3.3 AF-MCI组与HC组的差异脑区——MCI期损伤

       本研究提示,AF-MCI患者表现出高度集中的大脑结构损伤特点,其核心区域可能位于内侧颞叶记忆系统及与之功能耦合的后DMN。首先,海马系统存在广泛且左侧为著的亚区特异性萎缩。与HC组相比,AF-MCI组在双侧海马角3区、双侧齿状回,以及左侧分子层和海马角4区呈现出显著的体积减小,这些亚区分别主管信息的初步整合、模式分离,突触传递与记忆巩固[28],共同构成了海马“输入-处理”的前部回路,从而为AF-MCI患者典型的情景记忆障碍提供了相关的神经解剖学解释。且左侧海马分子层体积与MoCA子项记忆评分具有相关性,分子层(富含苔藓纤维)是突触可塑性与记忆形成的物理基础,其体积减小直接关联回忆与再认能力下降。我们推测,海马亚区独特的血管-代谢脆弱性是导致上述选择性损伤的关键机制。海马特定亚区(如海马角3、分子层)对缺血与代谢压力高度敏感,使其易成为AF相关慢性低灌注或微栓塞事件的攻击靶点[29]。长期或反复的缺血性损伤可导致敏感灰质区域发生选择性神经元丢失与结构萎缩,宏观上即表现为海马体积减小。这一机制与既往报道中AF患者颞叶(包括海马)的灰质体积普遍减小的现象相吻合[30]。从认知损伤进程上看,MCI阶段出现显著的海马萎缩,提示AF相关脑损伤已从早期的弥散性、波动性血管损害,转向特定的神经回路(如海马相关记忆环路)的退行性病变[31, 32],这一转化节点,也对应着临床表现从隐匿状态向明显症状的过渡。值得注意的是,本研究结果提示的MCI阶段“海马前部回路(海马角3/齿状回)优先受累”的影像模式,与阿尔茨海默病早期典型的“内嗅皮层和海马角1区萎缩”模式[32]有所不同,这或许可为不同病因MCI亚型的鉴别提供客观的神经影像学线索。此外,AF-MCI组在后默认网络的核心脑区(楔叶/楔前叶)虽未发现显著的结构性萎缩,但已表现出不对称性指数异常(一种对空间定位异常敏感的早期指标)。这种“不对称”的失衡状态,可能预示着该脑区在未来会进展为可被检测到的结构性异常。鉴于目前专门探讨AF导致该特定区域结构改变的研究仍较少,未来可在更大样本或纵向研究中进一步验证。

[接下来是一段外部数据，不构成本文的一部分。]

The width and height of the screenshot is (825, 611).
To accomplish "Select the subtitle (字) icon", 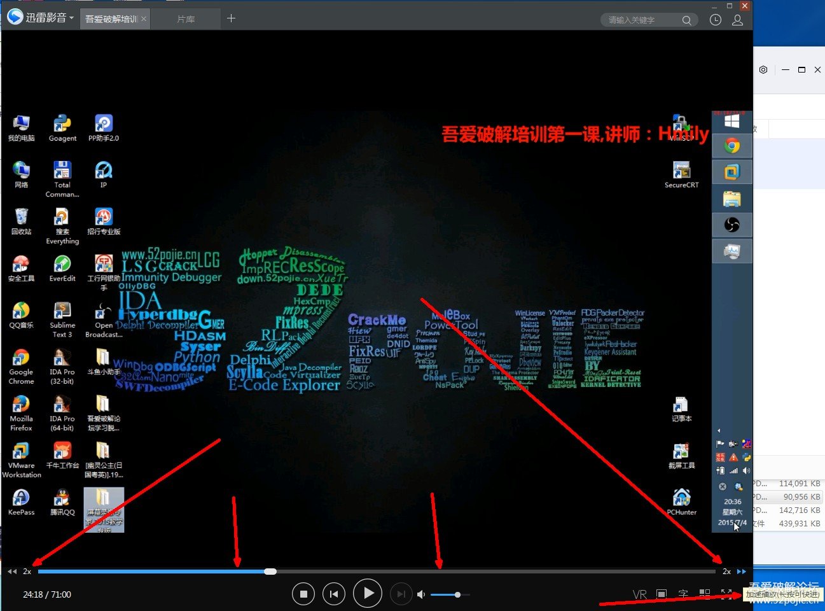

       此外,本研究还观察到一个值得关注的现象:与HC组相比,AF-MCI组在右侧舌回和左侧矩状回的初级视觉皮层区域出现皮层厚度增加。这一结果与典型的神经退行性疾病中普遍观察到的进行性脑萎缩模式存在差异,提示AF-MCI可能涉及更为复杂的神经结构重组机制。我们提出以下两种假说来解释这一现象:其一为功能代偿假说。尽管目前直接探讨AF-MCI患者视觉皮层结构改变的研究尚有限,但已有证据表明该类患者常伴有视空间功能损害[33]。从理论层面推演,为代偿整体认知功能衰退,大脑可能通过增强视觉相关脑区的神经活动以维持基础信息处理效能;此类持续的功能性代偿激活可能进一步诱发相应皮层结构的适应性形态改变,表现为局部厚度增加。由于当前缺乏同步的功能成像或分子成像证据,“功能代偿假说”目前更多是一种合乎逻辑的推测。其二为神经炎症/胶质增生假说。AF所致的反复微栓塞或慢性低灌注状态,被认为是导致弥漫性内皮功能障碍及血脑屏障破坏的可能机制,继而引发持续、低水平的神经炎症[34]。代谢活跃的视觉皮层对此可能具有更高的易感性。在此背景下,星形胶质细胞被激活并发生反应性增生,形成胶质瘢痕,这或许是结构磁共振成像中观察到相关脑区皮层厚度增加的神经病理学基础[35]。综上,对于前文提到的AF-N组右侧眶额叶皮层外侧增厚,以及本处AF-MCI组初级视觉皮层的增厚,这些反向结构改变可能共享相似的底层机制——功能代偿或神经炎症相关的结构重塑,而非单纯的退行性萎缩,这为进一步理解AF相关认知障碍的异质性机制提供了新的影像学线索。

3.4 局限性

       本研究的结果需要在以下局限性的背景下进行解读。首先,横断面的研究无法确定AF与所观察到的脑结构变化之间的因果关系。其次,尽管已控制主要协变量,但样本量限制了更精细亚组分析(如区分AF类型、血管危险因素)的统计效力,残留的混杂可能性无法完全排除。再次,MoCA与MMSE作为认知筛查工具,虽使用广泛,但其对认知的评估维度相对有限且存在天花板效应,或未能捕捉细微的认知损伤;最后,对于局部皮质增厚这一反直觉发现,我们基于跨疾病文献提出的机制解释仍属于初步假说,需未来结合分子影像或病理学关联研究加以验证。因此,本研究结果的推论需保持谨慎,未来研究应通过大样本纵向队列,整合多模态评估,以明确这些结构变化的时序规律及其对认知转归的预测价值。

4 结论

       本研究系统分析了AF不同认知阶段(AF-N与AF-MCI)的脑结构差异,支持AF继发脑损伤可能遵循“两阶段演进”的假说。早期(AF-N)存在前额叶(额极)体积减小及胼胝体中部萎缩,提示对缺血敏感的额叶-皮层下环路——执行网络首先受累;进展至MCI阶段时,损伤核心转向内侧颞叶(海马)及后部DMN,与显性认知症状相关。因此,前额叶-胼胝体结构或可成为AF继发认知损伤的早期风险标志物,而海马(尤其左侧)则提示进入MCI阶段。此外,本研究发现的局部皮层增厚现象,提示了超越单纯萎缩的、可能涉及代偿或炎症的复杂神经重塑过程,其确切机制与临床意义,有待未来纵向研究进一步阐明。